Me revoici pour quelques jours, avec les chroniques de lectures d’une semaine de plage. On commence avec James Sallis, un auteur exigeant et parfois déroutant. Parfois j’adore, parfois je reste soit perplexe, soit carrément paumé. Avec Le tueur se meurt, j’ai beaucoup aimé … Tout en restant perplexe.
Chrétien est tueur à gage. Il vient d’être contacté sur internet par un client pour une exécution à Phoenix. Sa dernière, car Chrétien est très malade. Sous ses yeux, ou presque, sa cible est victime d’une tentative d’assassinat. Qui donc lui a pris son boulot ? Jimmie est un jeune gamin de dix ans qui vit seul, depuis que ses parents l’ont abandonné. Il gagne de l’argent en achetant et en vendant des objets sur internet. Pour l’instant personne ne semble s’apercevoir qu’il ne va plus à l’école et qu’il est seul à la maison. Graves et Sayle sont flics. Ils enquêtent sur la tentative de meurtre qui inquiète tant Chrétien. Des destins qui vont se retrouver entremêlées.
Un roman déroutant. Ou au moins, un roman qui m’a dérouté. Et touché en même temps. Crépusculaire, tout en ombres et en non dits. Pas d’enquête, pas ou presque pas d’intrigue, plutôt les chroniques de plusieurs solitudes qui se croisent sans jamais se rencontrer.

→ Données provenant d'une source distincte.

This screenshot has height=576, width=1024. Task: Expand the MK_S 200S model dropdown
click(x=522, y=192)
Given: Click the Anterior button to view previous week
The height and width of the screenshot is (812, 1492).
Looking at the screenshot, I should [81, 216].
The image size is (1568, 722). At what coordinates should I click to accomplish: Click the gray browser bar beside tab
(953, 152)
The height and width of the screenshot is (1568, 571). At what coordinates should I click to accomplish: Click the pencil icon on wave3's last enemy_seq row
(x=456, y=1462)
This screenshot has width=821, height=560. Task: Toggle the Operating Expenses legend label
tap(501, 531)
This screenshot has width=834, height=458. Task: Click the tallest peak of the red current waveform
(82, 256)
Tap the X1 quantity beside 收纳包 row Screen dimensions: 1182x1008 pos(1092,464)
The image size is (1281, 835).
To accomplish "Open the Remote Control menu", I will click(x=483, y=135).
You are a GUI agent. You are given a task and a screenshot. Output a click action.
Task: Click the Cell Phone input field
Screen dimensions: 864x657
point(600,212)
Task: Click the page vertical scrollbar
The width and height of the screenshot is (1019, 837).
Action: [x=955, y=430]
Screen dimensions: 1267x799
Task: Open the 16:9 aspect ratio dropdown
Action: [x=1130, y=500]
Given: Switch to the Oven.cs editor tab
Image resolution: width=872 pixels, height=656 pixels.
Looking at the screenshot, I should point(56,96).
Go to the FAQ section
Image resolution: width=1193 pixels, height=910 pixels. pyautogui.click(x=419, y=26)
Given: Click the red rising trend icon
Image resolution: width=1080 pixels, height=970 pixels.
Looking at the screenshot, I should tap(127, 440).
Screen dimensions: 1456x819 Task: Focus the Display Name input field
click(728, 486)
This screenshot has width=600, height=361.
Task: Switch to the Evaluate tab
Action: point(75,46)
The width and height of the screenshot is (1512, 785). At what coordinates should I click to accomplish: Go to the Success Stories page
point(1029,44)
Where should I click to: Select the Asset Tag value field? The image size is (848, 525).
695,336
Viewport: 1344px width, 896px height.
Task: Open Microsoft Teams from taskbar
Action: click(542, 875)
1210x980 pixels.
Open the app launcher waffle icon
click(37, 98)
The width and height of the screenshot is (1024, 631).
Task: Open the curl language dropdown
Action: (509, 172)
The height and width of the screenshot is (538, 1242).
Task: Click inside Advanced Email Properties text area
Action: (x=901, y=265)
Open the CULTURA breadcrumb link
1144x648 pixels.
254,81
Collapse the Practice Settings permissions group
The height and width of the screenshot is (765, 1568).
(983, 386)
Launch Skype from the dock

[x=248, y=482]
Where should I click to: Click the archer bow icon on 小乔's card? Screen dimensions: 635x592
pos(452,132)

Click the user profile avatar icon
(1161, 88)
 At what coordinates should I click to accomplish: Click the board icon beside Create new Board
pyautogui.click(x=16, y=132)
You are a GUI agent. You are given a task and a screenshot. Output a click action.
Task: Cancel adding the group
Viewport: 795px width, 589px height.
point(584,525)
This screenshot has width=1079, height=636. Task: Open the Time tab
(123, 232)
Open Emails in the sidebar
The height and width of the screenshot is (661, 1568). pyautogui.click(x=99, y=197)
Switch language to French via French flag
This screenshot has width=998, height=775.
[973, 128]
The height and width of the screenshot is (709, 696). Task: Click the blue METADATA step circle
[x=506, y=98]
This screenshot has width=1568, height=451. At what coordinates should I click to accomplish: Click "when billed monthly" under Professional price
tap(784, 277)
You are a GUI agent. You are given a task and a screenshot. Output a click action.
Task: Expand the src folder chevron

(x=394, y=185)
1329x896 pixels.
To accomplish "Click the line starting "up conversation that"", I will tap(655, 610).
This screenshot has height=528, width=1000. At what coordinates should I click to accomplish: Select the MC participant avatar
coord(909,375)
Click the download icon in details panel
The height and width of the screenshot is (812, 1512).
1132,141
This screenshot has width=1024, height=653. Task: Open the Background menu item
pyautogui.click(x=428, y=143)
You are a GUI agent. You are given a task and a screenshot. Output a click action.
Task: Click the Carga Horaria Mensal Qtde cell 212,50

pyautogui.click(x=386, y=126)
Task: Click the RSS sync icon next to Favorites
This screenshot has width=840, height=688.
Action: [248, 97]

Ce qui m’a un peu laissé dubitatif c’est le lien entre Jimmie, le môme et l’histoire principale. Comme si James Sallis avait voulu raconter cette histoire de gamin qui se débrouille seul sans savoir exactement comment la raccorder à son roman. Ou alors j’ai raté quelque chose en lisant trop vite ? Toujours est-il que c’est une question qui est restée ouverte en refermant le roman.
Mais finalement est-ce grave docteur ? Non.
Parce qu’à côté de ça, cette réflexion douce amère sur l’approche de la mort, sur l’attitude face à la maladie et à la déchéance du corps, et surtout sur la solitude touche directement au cœur (je sais ça fait nunuche mais c’est vrai). Il y a ici des pages très poignantes, qui vous laissent une empreinte profonde. Tout est gris, la ville, les quartiers, les vies. Même celles du tueur et des flics que l’on pourrait imaginer trépidantes ou romantiques sont grises.
On referme le roman avec sentiment de nostalgie, de tristesse qu’on a du mal à définir ; une sensation à la fois de vide et d’avoir rencontré profondément des êtres humains. Un roman étrange, certainement pas faits pour les amateurs de thrillers ou de pages qui se tournent toutes seules, mais qui laisse une trace durable. En raison de la profondeur et de la justesse des sentiments évoqués, et de son étrangeté.
Comment ? Ah oui, on sait à la fin, pourquoi Chrétien se fait doubler. Ca non plus on ne l’oublie pas, même si ce n’est pas le plus important.
James Sallis / Le tueur se meurt (The killer is dying, 2011), Rivages/Thriller (2013), traduit de l’américain par Christophe Mercier et Jeanne Guyon.